Task goal: Rescale the records below: write out every line again, requests included, with each x and y click coordinate in the answers multiplied by 1.25 and rounded to the nearest whole number, halves rounded up. Keep the numbers in the requests unchanged, and leave the pictures out.

··········

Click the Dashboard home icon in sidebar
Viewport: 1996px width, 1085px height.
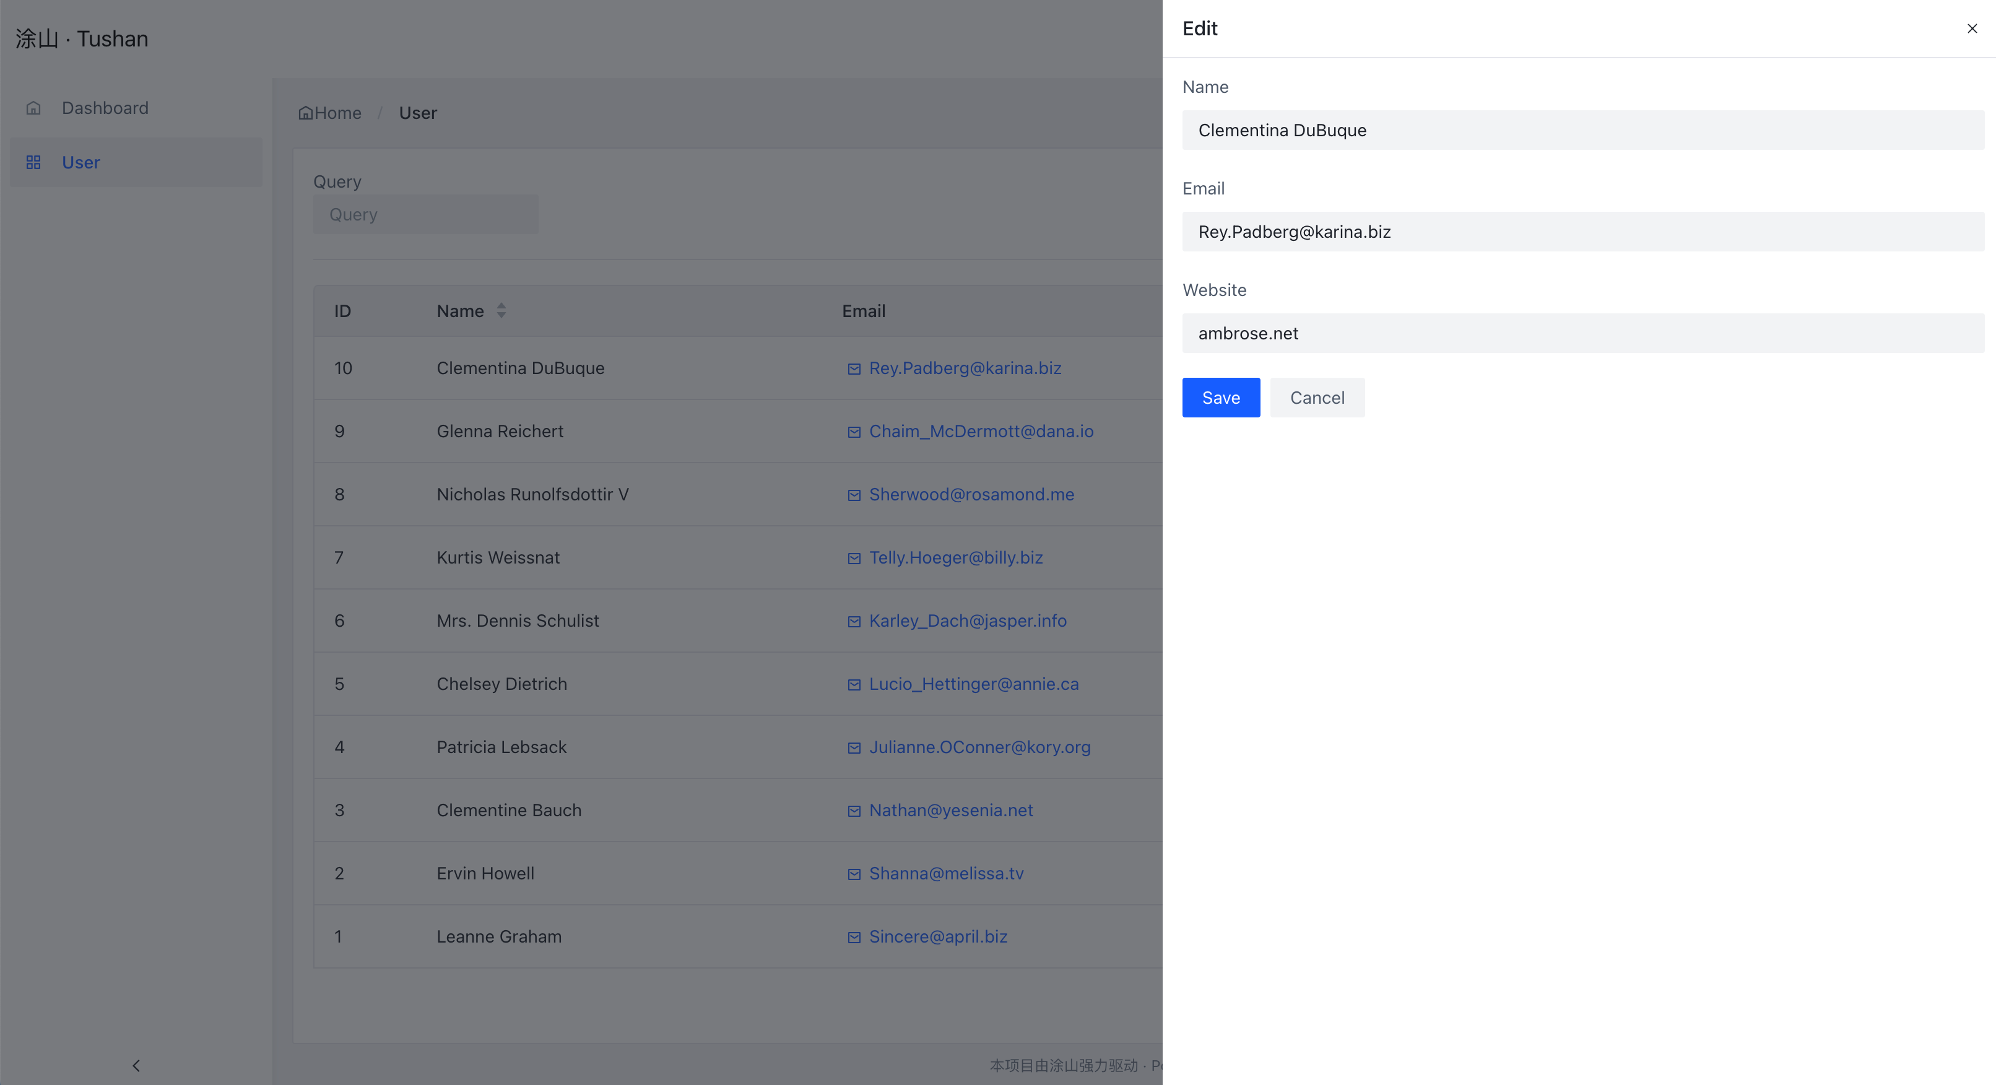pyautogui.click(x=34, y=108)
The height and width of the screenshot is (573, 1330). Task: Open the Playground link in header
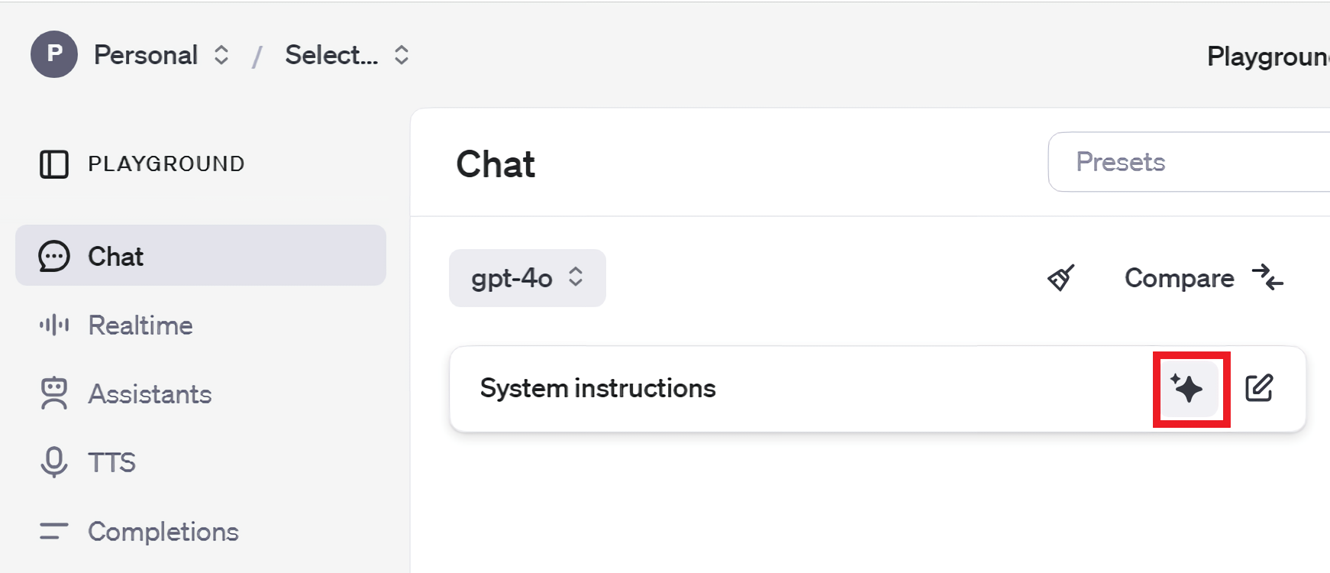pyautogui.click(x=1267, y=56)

··········

Result for this task:
Click the Dashboard home icon in sidebar
Viewport: 1996px width, 1085px height.
pyautogui.click(x=43, y=135)
The height and width of the screenshot is (573, 1330). Task: Open the Playground link in header
pyautogui.click(x=1584, y=70)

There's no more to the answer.